Mohan C, Morel L, Yang P, Wakeland E K
Center for Mammalian Genetics and Department of Pathology, Immunology, and Laboratory Medicine, University of Florida College of Medicine, Gainesville 32610, USA.

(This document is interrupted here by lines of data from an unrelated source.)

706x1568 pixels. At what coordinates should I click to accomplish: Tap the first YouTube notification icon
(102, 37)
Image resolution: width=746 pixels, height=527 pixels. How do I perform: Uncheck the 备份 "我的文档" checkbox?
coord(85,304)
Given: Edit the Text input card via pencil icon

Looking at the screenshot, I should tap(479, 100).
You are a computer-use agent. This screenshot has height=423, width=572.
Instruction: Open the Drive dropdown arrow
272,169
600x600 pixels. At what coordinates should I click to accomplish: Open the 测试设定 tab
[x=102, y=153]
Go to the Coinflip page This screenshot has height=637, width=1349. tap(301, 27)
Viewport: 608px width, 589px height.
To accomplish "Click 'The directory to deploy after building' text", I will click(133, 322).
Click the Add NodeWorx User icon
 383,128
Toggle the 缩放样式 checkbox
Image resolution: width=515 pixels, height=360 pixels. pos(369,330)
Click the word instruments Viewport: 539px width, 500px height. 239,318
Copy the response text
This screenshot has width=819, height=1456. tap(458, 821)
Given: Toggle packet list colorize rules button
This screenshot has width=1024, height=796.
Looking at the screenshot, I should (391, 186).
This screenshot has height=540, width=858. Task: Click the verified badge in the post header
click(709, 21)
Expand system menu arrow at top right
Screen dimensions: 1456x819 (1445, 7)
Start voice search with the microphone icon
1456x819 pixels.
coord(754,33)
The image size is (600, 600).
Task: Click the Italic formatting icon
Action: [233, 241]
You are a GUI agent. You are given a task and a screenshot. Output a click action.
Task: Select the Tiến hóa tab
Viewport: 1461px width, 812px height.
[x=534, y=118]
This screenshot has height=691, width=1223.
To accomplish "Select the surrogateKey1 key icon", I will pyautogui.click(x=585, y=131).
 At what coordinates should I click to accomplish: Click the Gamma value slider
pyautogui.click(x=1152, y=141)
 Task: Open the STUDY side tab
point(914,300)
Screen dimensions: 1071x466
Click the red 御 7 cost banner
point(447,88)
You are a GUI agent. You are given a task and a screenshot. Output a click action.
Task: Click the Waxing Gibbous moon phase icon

J Immunol. 1997 Jul 1;159(1):454-65.
Susceptibility to systemic lupus erythematosus in the NZM2410 murine model maps to Sle1, Sle2, Sle3, and the H2 loci. To unravel how these loci contribute to the pathogenesis of lupus, individual NZM2410-derived genomic intervals bearing these loci have been successfully backcrossed onto the resistant C57BL/6 (B6) background. The focus of this study was to understand how Sle2 on murine chromosome 4 impacts the immune system. Compared with C57BL/6 (B6) mice, B6 mice congenic for Sle2 exhibit a variety of immunophenotypes affecting their B cells. They have an early, but transient, expansion of splenic, CD23(low) B cells. Thereafter, their B cells appear activated by surface phenotype and functional criteria, paralleled by elevated serum levels of polyreactive/polyclonal IgM. Importantly, Sle2 leads to a heightened B cell responsiveness to in vitro stimuli and to in vivo antigenic challenge. Finally, they exhibit increased levels of peritoneal and splenic B1 cells. Thus, Sle2 harbors a gene that leads to B cell hyperactivity and elevated B1 cell formation. However, Sle2 by itself on the normal B6 background is insufficient to generate IgG antinuclear Abs (ANA) or nephritis. By reducing the B cell signaling threshold, Sle2 might serve to amplify an ongoing autoimmune response.
在 NZM2410 小鼠模型中,系统性红斑狼疮的易感性定位于 Sle1、Sle2、Sle3 和 H2 基因座。为了阐明这些基因座如何导致狼疮的发病机制,携带这些基因座的单个 NZM2410 衍生基因组区间已成功回交到抗性 C57BL/6(B6)背景上。本研究的重点是了解小鼠 4 号染色体上的 Sle2 如何影响免疫系统。与 C57BL/6(B6)小鼠相比,携带 Sle2 的 B6 同源基因小鼠表现出多种影响其 B 细胞的免疫表型。它们的脾脏 CD23(低表达)B 细胞有早期但短暂的扩增。此后,它们的 B 细胞根据表面表型和功能标准似乎被激活,同时血清中多反应性/多克隆 IgM 水平升高。重要的是,Sle2 导致 B 细胞对体外刺激和体内抗原攻击的反应性增强。最后,它们的腹膜和脾脏 B1 细胞水平升高。因此,Sle2 含有一个导致 B 细胞过度活跃和 B1 细胞形成增加的基因。然而,在正常 B6 背景下,单独的 Sle2 不足以产生 IgG 抗核抗体(ANA)或肾炎。通过降低 B 细胞信号阈值,Sle2 可能有助于放大正在进行的自身免疫反应。